Line by line, return the data exactly as shown.

RECORD EXTRACTS:
┄┄┄┄┄┄┄┄┄┄┄┄┄┄┄┄┄┄┄┄
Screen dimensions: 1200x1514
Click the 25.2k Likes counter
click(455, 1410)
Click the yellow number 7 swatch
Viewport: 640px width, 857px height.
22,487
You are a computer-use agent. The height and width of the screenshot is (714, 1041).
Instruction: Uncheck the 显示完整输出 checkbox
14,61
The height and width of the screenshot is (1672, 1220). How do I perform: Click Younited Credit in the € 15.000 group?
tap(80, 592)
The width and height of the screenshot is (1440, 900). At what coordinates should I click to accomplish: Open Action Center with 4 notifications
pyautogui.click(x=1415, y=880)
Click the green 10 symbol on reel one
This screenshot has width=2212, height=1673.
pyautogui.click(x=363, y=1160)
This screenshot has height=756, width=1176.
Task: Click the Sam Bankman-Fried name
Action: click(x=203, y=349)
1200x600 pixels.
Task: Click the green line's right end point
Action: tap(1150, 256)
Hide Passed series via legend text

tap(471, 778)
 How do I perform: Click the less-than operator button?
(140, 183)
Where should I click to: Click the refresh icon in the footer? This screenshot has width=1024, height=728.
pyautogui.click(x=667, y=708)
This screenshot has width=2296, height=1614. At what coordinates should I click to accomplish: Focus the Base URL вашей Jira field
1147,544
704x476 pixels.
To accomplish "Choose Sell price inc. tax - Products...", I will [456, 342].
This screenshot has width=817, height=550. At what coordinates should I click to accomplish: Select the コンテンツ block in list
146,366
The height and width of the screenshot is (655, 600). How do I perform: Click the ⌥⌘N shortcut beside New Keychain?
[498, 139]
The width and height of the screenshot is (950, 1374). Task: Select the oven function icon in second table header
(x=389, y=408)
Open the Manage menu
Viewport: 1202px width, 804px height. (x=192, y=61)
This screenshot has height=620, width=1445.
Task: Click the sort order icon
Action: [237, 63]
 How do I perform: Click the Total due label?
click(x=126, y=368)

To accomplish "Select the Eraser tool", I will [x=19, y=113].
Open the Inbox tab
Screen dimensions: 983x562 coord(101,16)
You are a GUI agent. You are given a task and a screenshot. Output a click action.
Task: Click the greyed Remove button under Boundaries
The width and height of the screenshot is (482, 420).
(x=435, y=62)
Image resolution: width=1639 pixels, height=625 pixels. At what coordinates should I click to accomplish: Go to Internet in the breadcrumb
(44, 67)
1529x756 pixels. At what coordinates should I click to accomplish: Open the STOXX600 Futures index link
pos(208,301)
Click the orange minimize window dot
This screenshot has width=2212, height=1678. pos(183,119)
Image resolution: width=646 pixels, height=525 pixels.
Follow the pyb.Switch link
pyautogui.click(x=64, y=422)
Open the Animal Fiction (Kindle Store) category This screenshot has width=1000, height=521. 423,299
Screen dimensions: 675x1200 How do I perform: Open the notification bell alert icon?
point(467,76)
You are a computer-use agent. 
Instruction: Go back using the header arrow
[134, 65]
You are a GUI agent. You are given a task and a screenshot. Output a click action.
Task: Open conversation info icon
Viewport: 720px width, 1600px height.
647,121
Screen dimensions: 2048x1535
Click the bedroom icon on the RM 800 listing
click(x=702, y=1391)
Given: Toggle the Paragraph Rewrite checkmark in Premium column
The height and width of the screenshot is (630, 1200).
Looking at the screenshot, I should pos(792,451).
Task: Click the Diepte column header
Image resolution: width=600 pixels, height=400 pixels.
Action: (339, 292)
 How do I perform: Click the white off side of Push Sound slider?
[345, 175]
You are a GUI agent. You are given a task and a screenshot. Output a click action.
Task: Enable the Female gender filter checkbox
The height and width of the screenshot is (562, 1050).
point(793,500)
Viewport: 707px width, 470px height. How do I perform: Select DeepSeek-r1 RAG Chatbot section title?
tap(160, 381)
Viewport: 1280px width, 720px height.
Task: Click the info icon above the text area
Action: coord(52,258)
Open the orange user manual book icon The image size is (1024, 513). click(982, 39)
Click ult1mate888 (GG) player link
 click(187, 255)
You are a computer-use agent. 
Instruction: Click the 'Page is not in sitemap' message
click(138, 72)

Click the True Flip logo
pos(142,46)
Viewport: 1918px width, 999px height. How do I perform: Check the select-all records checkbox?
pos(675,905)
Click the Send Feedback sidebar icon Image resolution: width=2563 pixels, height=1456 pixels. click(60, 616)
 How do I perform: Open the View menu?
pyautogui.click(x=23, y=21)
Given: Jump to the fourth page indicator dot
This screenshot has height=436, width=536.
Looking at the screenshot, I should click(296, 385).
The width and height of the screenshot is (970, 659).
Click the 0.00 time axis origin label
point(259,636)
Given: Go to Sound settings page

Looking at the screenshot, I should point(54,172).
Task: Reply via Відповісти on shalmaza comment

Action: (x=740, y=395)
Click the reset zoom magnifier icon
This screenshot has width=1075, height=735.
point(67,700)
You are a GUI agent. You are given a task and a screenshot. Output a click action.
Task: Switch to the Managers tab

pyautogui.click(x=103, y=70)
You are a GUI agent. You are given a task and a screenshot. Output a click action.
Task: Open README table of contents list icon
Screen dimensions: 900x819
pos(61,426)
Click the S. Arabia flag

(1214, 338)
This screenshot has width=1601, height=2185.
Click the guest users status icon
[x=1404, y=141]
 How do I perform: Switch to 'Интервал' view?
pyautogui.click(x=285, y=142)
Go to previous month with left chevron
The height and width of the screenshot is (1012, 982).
┄┄┄┄┄┄┄┄┄┄┄┄┄┄┄┄┄┄┄┄
SOLUTION TO THE PROBLEM:
Screen dimensions: 1200x1514
Click the 25.2k Likes counter
click(455, 1410)
Click the yellow number 7 swatch
Viewport: 640px width, 857px height.
22,487
You are a computer-use agent. The height and width of the screenshot is (714, 1041).
Instruction: Uncheck the 显示完整输出 checkbox
14,61
The height and width of the screenshot is (1672, 1220). How do I perform: Click Younited Credit in the € 15.000 group?
tap(80, 592)
The width and height of the screenshot is (1440, 900). At what coordinates should I click to accomplish: Open Action Center with 4 notifications
pyautogui.click(x=1415, y=880)
Click the green 10 symbol on reel one
This screenshot has width=2212, height=1673.
pyautogui.click(x=363, y=1160)
This screenshot has height=756, width=1176.
Task: Click the Sam Bankman-Fried name
Action: click(x=203, y=349)
1200x600 pixels.
Task: Click the green line's right end point
Action: tap(1150, 256)
Hide Passed series via legend text

tap(471, 778)
 How do I perform: Click the less-than operator button?
(140, 183)
Where should I click to: Click the refresh icon in the footer? This screenshot has width=1024, height=728.
pyautogui.click(x=667, y=708)
This screenshot has width=2296, height=1614. At what coordinates should I click to accomplish: Focus the Base URL вашей Jira field
1147,544
704x476 pixels.
To accomplish "Choose Sell price inc. tax - Products...", I will [456, 342].
This screenshot has width=817, height=550. At what coordinates should I click to accomplish: Select the コンテンツ block in list
146,366
The height and width of the screenshot is (655, 600). How do I perform: Click the ⌥⌘N shortcut beside New Keychain?
[498, 139]
The width and height of the screenshot is (950, 1374). Task: Select the oven function icon in second table header
(x=389, y=408)
Open the Manage menu
Viewport: 1202px width, 804px height. (x=192, y=61)
This screenshot has height=620, width=1445.
Task: Click the sort order icon
Action: [237, 63]
 How do I perform: Click the Total due label?
click(x=126, y=368)

To accomplish "Select the Eraser tool", I will [x=19, y=113].
Open the Inbox tab
Screen dimensions: 983x562 coord(101,16)
You are a GUI agent. You are given a task and a screenshot. Output a click action.
Task: Click the greyed Remove button under Boundaries
The width and height of the screenshot is (482, 420).
(x=435, y=62)
Image resolution: width=1639 pixels, height=625 pixels. At what coordinates should I click to accomplish: Go to Internet in the breadcrumb
(44, 67)
1529x756 pixels. At what coordinates should I click to accomplish: Open the STOXX600 Futures index link
pos(208,301)
Click the orange minimize window dot
This screenshot has width=2212, height=1678. pos(183,119)
Image resolution: width=646 pixels, height=525 pixels.
Follow the pyb.Switch link
pyautogui.click(x=64, y=422)
Open the Animal Fiction (Kindle Store) category This screenshot has width=1000, height=521. 423,299
Screen dimensions: 675x1200 How do I perform: Open the notification bell alert icon?
point(467,76)
You are a computer-use agent. 
Instruction: Go back using the header arrow
[134, 65]
You are a GUI agent. You are given a task and a screenshot. Output a click action.
Task: Open conversation info icon
Viewport: 720px width, 1600px height.
647,121
Screen dimensions: 2048x1535
Click the bedroom icon on the RM 800 listing
click(x=702, y=1391)
Given: Toggle the Paragraph Rewrite checkmark in Premium column
The height and width of the screenshot is (630, 1200).
Looking at the screenshot, I should pos(792,451).
Task: Click the Diepte column header
Image resolution: width=600 pixels, height=400 pixels.
Action: (339, 292)
 How do I perform: Click the white off side of Push Sound slider?
[345, 175]
You are a GUI agent. You are given a task and a screenshot. Output a click action.
Task: Enable the Female gender filter checkbox
The height and width of the screenshot is (562, 1050).
point(793,500)
Viewport: 707px width, 470px height. How do I perform: Select DeepSeek-r1 RAG Chatbot section title?
tap(160, 381)
Viewport: 1280px width, 720px height.
Task: Click the info icon above the text area
Action: coord(52,258)
Open the orange user manual book icon The image size is (1024, 513). click(982, 39)
Click ult1mate888 (GG) player link
 click(187, 255)
You are a computer-use agent. 
Instruction: Click the 'Page is not in sitemap' message
click(138, 72)

Click the True Flip logo
pos(142,46)
Viewport: 1918px width, 999px height. How do I perform: Check the select-all records checkbox?
pos(675,905)
Click the Send Feedback sidebar icon Image resolution: width=2563 pixels, height=1456 pixels. click(60, 616)
 How do I perform: Open the View menu?
pyautogui.click(x=23, y=21)
Given: Jump to the fourth page indicator dot
This screenshot has height=436, width=536.
Looking at the screenshot, I should click(296, 385).
The width and height of the screenshot is (970, 659).
Click the 0.00 time axis origin label
point(259,636)
Given: Go to Sound settings page

Looking at the screenshot, I should point(54,172).
Task: Reply via Відповісти on shalmaza comment

Action: (x=740, y=395)
Click the reset zoom magnifier icon
This screenshot has width=1075, height=735.
point(67,700)
You are a GUI agent. You are given a task and a screenshot. Output a click action.
Task: Switch to the Managers tab

pyautogui.click(x=103, y=70)
You are a GUI agent. You are given a task and a screenshot. Output a click action.
Task: Open README table of contents list icon
Screen dimensions: 900x819
pos(61,426)
Click the S. Arabia flag

(1214, 338)
This screenshot has width=1601, height=2185.
Click the guest users status icon
[x=1404, y=141]
 How do I perform: Switch to 'Интервал' view?
pyautogui.click(x=285, y=142)
Go to previous month with left chevron
The height and width of the screenshot is (1012, 982).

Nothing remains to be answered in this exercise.